▶ [Written task]: Rewrite the items below, replacing "thumbnail" with "image" and leaving everything else unchanged. Leave the pictures out of your answer.

Stored data entries
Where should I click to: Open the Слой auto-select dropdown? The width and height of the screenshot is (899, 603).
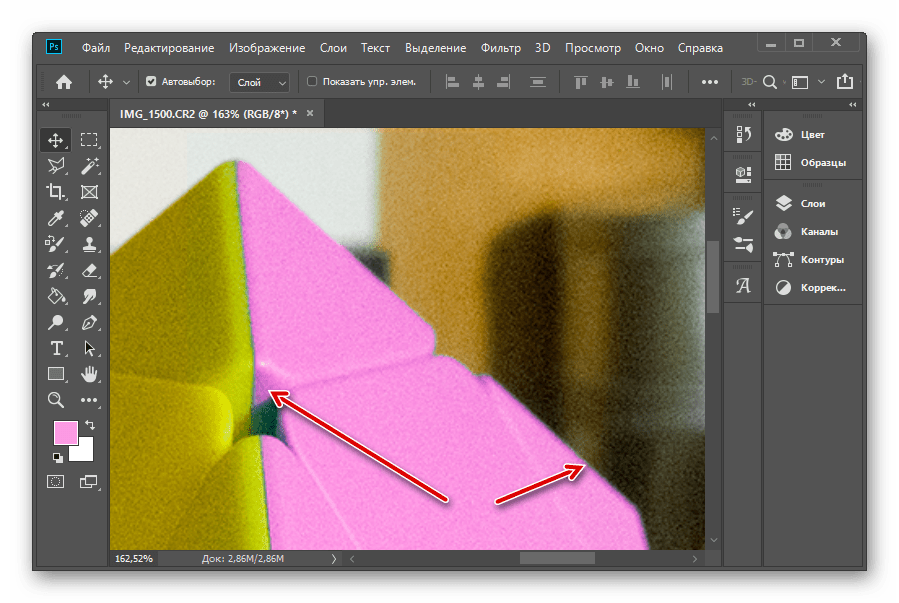pyautogui.click(x=259, y=82)

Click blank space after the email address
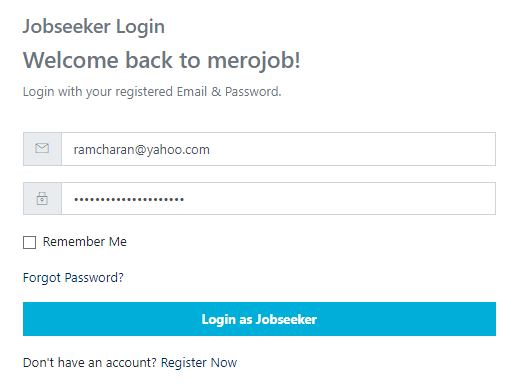point(351,149)
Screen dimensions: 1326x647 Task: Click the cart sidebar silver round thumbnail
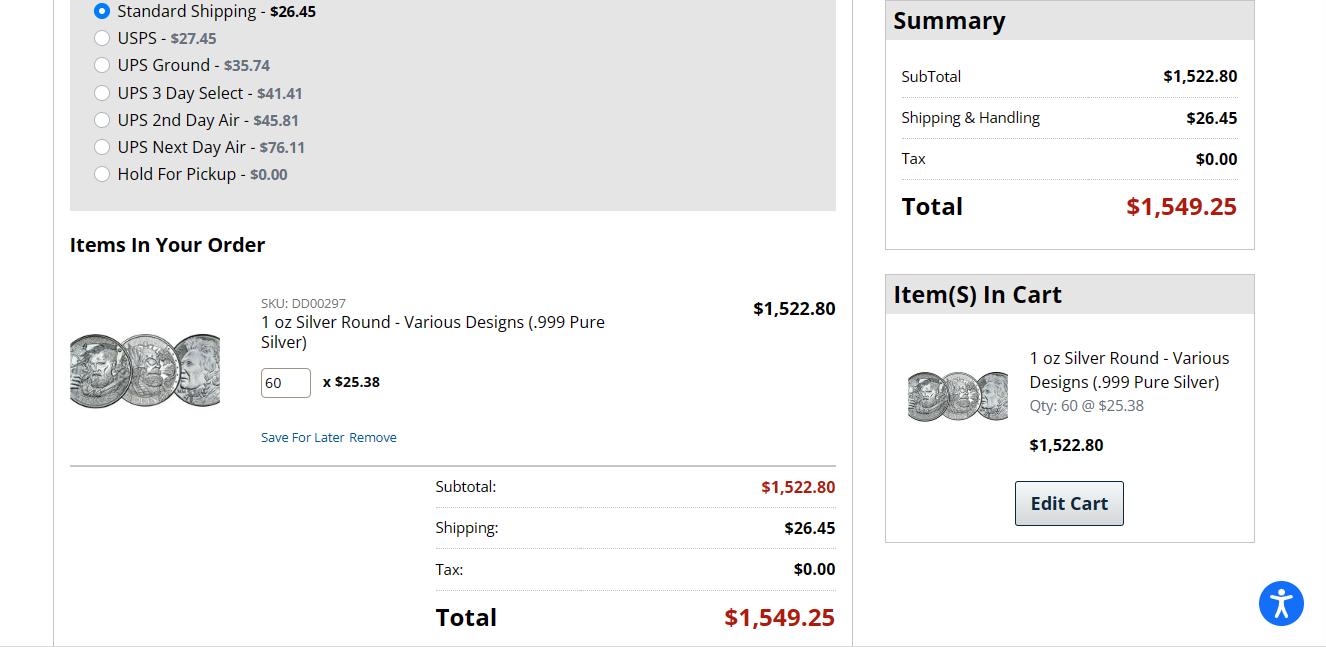(957, 395)
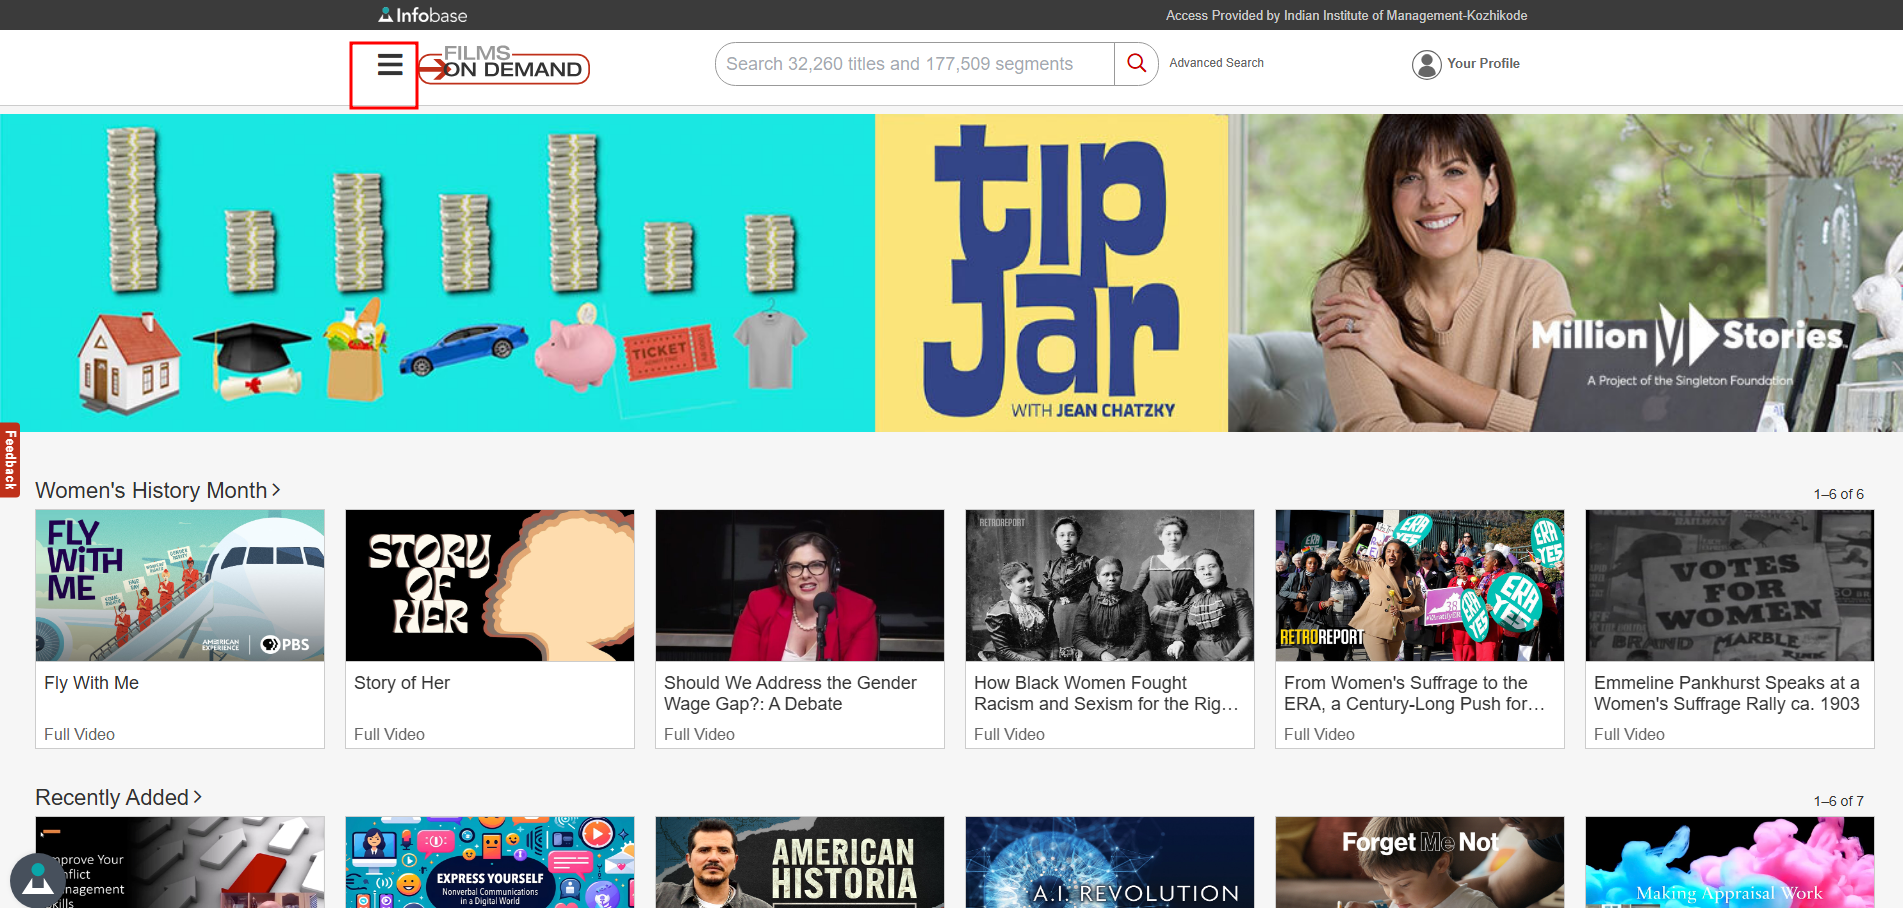The height and width of the screenshot is (908, 1903).
Task: Open the hamburger navigation menu
Action: 389,65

▶ [The response]:
Where should I click to: Open the Слой auto-select dropdown? The width and height of the screenshot is (899, 603).
pyautogui.click(x=259, y=82)

Click blank space after the email address
point(351,149)
Screen dimensions: 1326x647 Task: Click the cart sidebar silver round image
(957, 395)
The height and width of the screenshot is (908, 1903).
Task: Open the hamburger navigation menu
Action: 389,65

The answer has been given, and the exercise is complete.